Southeastern and eastern Brazil is already 100 to 200 millimeters (4 to 8 inches) below normal rainfall for the calendar year, following 400 millimeter deficits for 2014, NASA's Earth Observatory writes

According to news reports, the Cantareira reservoir system, which supplies water to half of the people in São Paulo, is at roughly 10 percent of capacity, which is is up from 5 percent in October, just before the rainy season began. The depleted drinking water supply has been attributed by news and advocacy sources to a combination of unusual weather conditions and uneven resource management. Some scientists assert that deforestation has played a role in changing weather patterns and water storage.

“The drought most definitely continues, and the images of the reservoir levels tells the story very well,” said Michael Coe, a scientist from the Woods Hole Research Center who studies land and water issues in the Amazon.

“The fact that the reservoir is lower in February 2015 – the height of the wet season – than in October 2014 – the end of the dry season – tells us that there clearly is no recharge occurring. In other words, whatever rain has occurred during the wet season hasn’t been enough to produce significant runoff and fill the reservoirs,” Coe says.

The Operational Land Imager on the Landsat 8 satellite captured these views of the Jaguari Reservoir, part of the Cantareira System.

The top image was acquired on February 11, 2015; the middle image is from October 22, 2014, near the end of the dry season; and the third image shows conditions a year ago, on February 8, 2014. Note how the light-colored “bath-tub ring” of lake-bottom sediments grows around the water edges, how new islands emerge, and how some basins are devoid of water by 2015.

Image acquired February 11, 2015. Credit: Landsat 8 – OLI

Image acquired October 22, 2014. Credit: Landsat 8 – OLI

Image acquired February 8, 2014. Credit: Landsat 8 – OLI

Though the water levels continue to drop, the landscape itself gives a counter-intuitive signal. February 2015 is not just greener than October (dry season), but it is also greener than February 2014, even though the decline in rainfall has persisted for several years.

After rain falls, plants soak up much of the water before it trickles into waterways or percolates down into the water table, notes Marcos Heil Costa, a climate scientist at the Universidade Federal de Vicosa (Brazil).
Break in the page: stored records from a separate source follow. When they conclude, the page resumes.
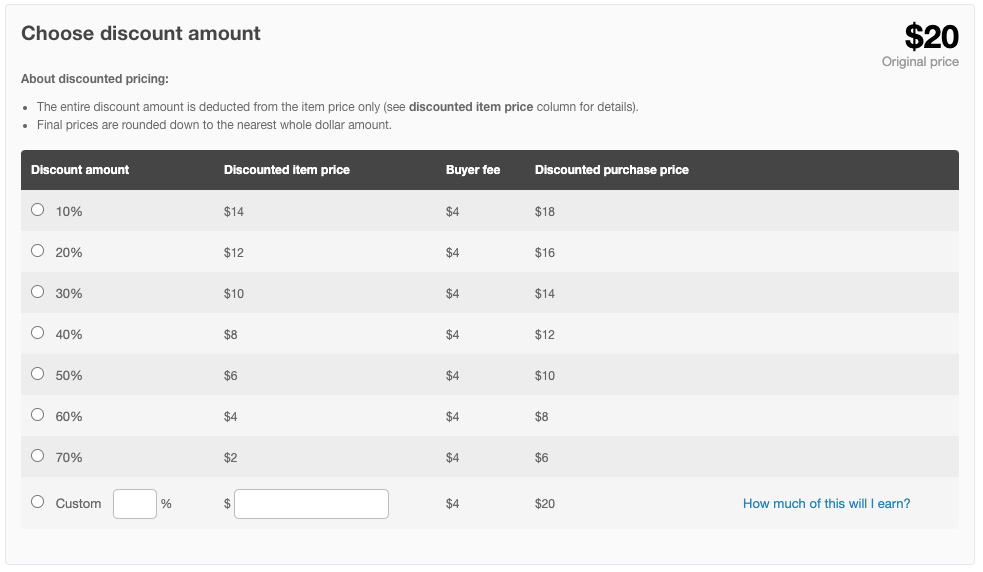983x572 pixels.
Task: Pick the 30% discount radio button
Action: (x=38, y=292)
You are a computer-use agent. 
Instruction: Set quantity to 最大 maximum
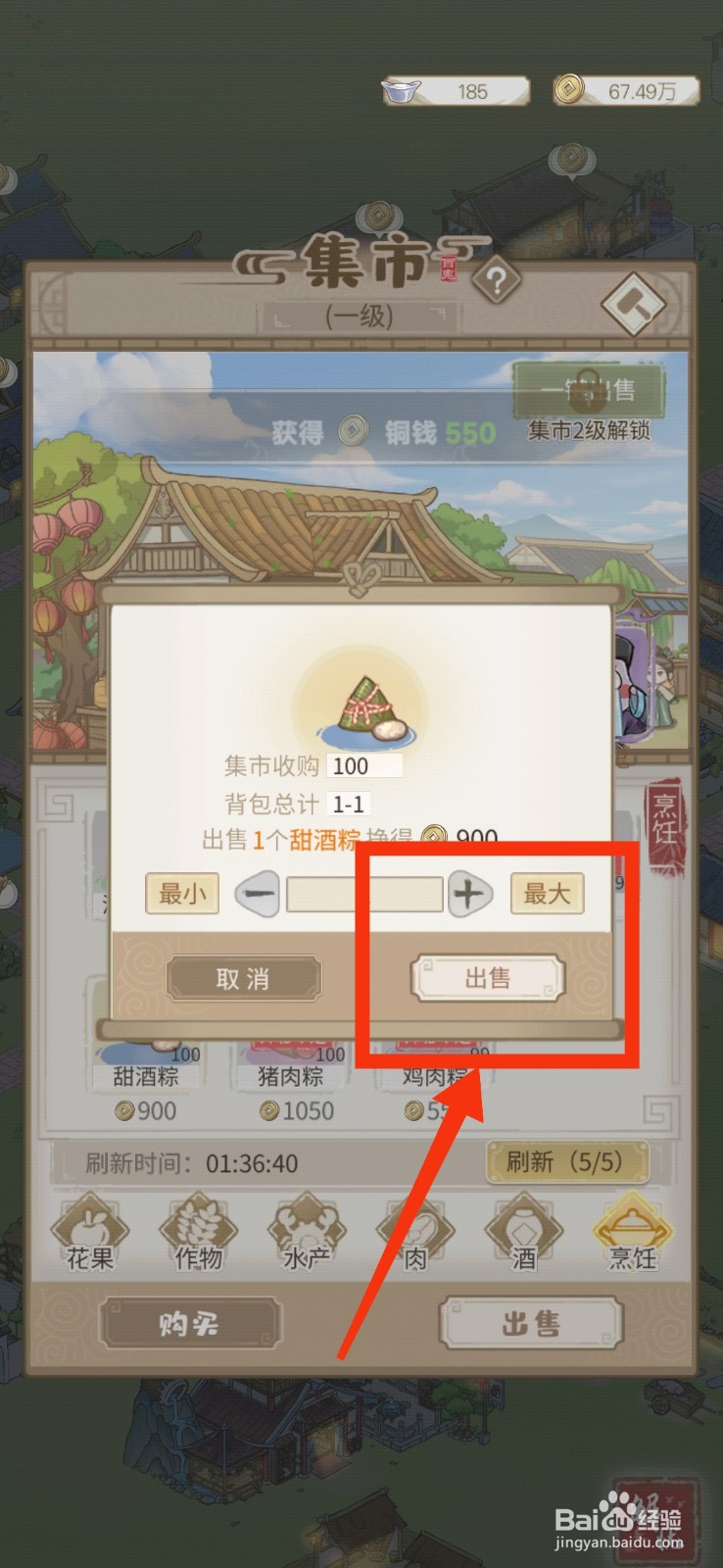coord(547,894)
It takes just a few days for the landscape to green-up after rain, but it takes several weeks to become brown. Several rainfall events just before the 2015 Landsat image turned much of the vegetation green even as the reservoir told a different story.

This is also clear in the map below, which shows the normalized difference vegetation index anomaly (NDVIA) for February 2–17, 2015, across much of Brazil. The map contrasts plant health in 2015 against the average conditions for 2001–2014. Brown areas show stressed vegetation, while greens indicate healthier vegetation for the time of year. Grays are areas with insufficient data, often due to persistent cloud cover. NDVI is a measure of how plant leaves absorb visible light and reflect infrared light. Stressed vegetation reflects more visible light and less infrared than healthy vegetation.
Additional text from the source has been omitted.